According to Taylor et al. (2019) two major factors which contribute to older adults’ wellbeing are physical activity and social interaction in everyday life. Physical movement enables the person to access desirable places and accomplish everyday tasks, such as cooking and self-care. These contribute to the sense of agency and independency which are essential in later life wellbeing. Everyday interactions with family, friends and community help increasing the sense of belonging and self-value and receiving social support. Ability to move usually decreases by ageing due to the increasing physical and cognitive impairments. Social connections might also change after retirement, moving to a nursing home or losing family or friends in later life. However, researchers and policy-makers try to find ways to enable and encourage older adults to maintain high levels of physical and social activities.

In my PhD research, which is a part of the Meaningful Mobility project, I aim to discover relationships between physical and social activities in later life in various contexts. In one of our papers, we study everyday indoor activities of 20 British older adults in seven consecutive days. Older adults, including our participants, spend a significant amount of time indoors, but these places are understudied in health geography. Our preliminary findings indicate that there might be a trade-off relationship between the level of physical movement and social interaction in everyday activities. For instance, most of the times, when the level of social interaction was high during an activity, the level of physical movement was low, and vice versa. This provides a new insight for health policy by suggesting a balance between the level of social and physical activities in everyday life of older adults. The balance requires moments of sedentariness and solitude. These moments in some perspectives might be perceived as negative contributors to older adults’ wellbeing, but in our study we value them as necessary parts of everyday life.

Another preliminary finding of our study highlights the importance of indoor places away from home, such as shops, community centres and family and friends’ houses. A majority of older adults’ social and physical activities occurred within those indoor places instead of their homes. Therefore, research and policy requires further insight into increasing the accessibility to these places and creating new places which can provide opportunity for moving and socialising.
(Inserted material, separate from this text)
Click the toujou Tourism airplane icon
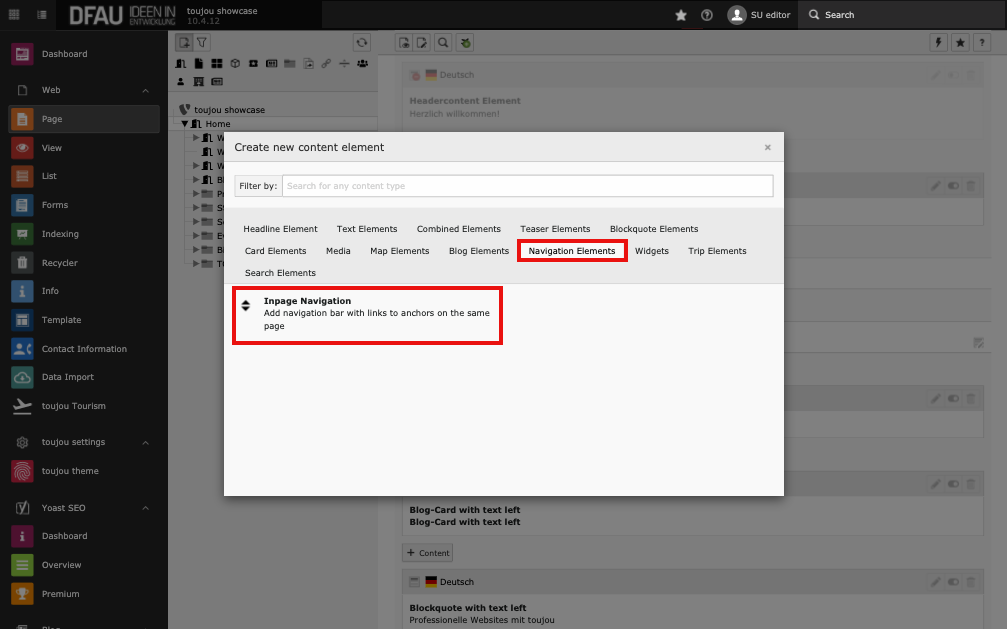The image size is (1007, 629). pos(22,406)
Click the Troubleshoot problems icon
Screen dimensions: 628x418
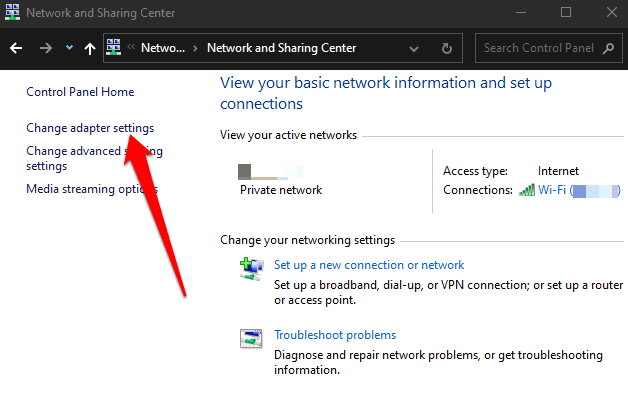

Our results contribute to the idea of ageing in place which is an alternative for living in nursing homes in later life. Older adults who age in their communities spend considerable time at home and within the vicinity of their neighbourhoods. Therefore, their wellbeing depends on the possibility of maintaining social connection and physical movement in these places. Further studies on this topic can focus on the details of older adults’ social environments, the type and features of indoor places they visit, the unique characteristics of participants and the connection between indoors and outdoors.